Médecine-Femme et Trois-Dés sont particulièrement intéressées l’une aux calculs et l’autre aux photographies de par leurs formations et métiers respectifs.

Tout à coup Médecine-Femme regarde attentivement quelques photos très précises et alors que l’on ne l’avait pas souvent entendu, elle s’exprime :

« Vous avez vu, sur la place juste à côté du bassin, on dirait qu’il y a un gallinacé.

– On dirait même la statue d’un coq, complète Trois-Dés qui se penche sur les photos et poursuit :

« Un superbe emblème, que ce coq gaulois. Belle composition, droit et debout, fier ! » car elle connaît et reconnaît les choses de sa profession.

C’est alors que Masquaw s’empare des photographies, objet des dernières remarques. Elle étudie attentivement les images, en recherche d’autres qui couvrent le même sujet sous de nouveaux angles. Tous les membres du Conseil la regardent dubitatifs et se demandent ce qu’elle a pu trouver qui requiert tant d’attention de sa part.

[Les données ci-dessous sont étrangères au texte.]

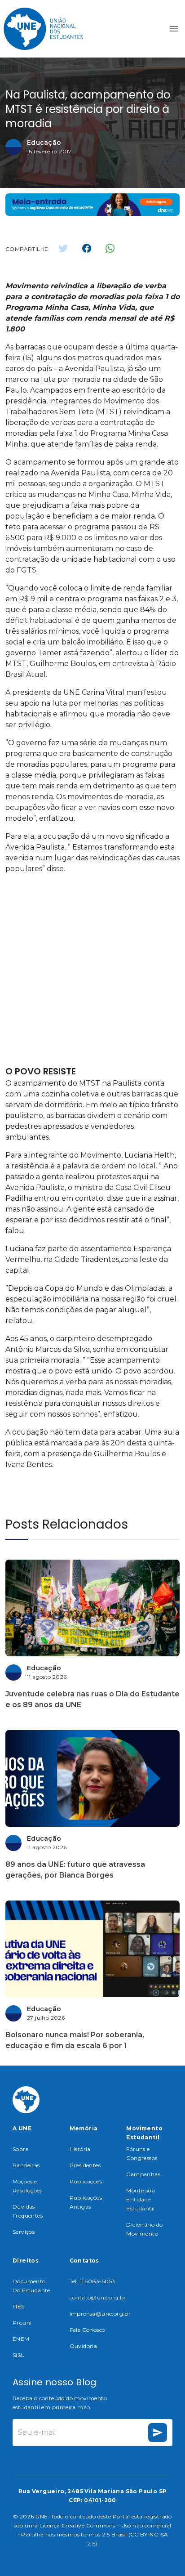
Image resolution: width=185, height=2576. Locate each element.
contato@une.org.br (98, 2297)
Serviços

On sent qu’elle va s’exprimer. La tension de l’assemblée est perceptible car son regard devient dur, ses traits se figent. Elle va parler.

Et là d’une voix douce assourdie par le bureau moquetté de mousse, elle déclare :

« Oh le pauvre ! Il a été déposé sur une dalle en pierres. Mais il aurait fallu faire plus réaliste. Il aurait mieux été installé à côté d’un carré de sable pour qu’on puisse supposer qu’il picore.

– Mais ! » répond le Grand Chef à Plumes :

« Ce n’est qu’une statue ! Elle est très bien là où elle est, et en plus à côté d’un bassin ! C’est idéal.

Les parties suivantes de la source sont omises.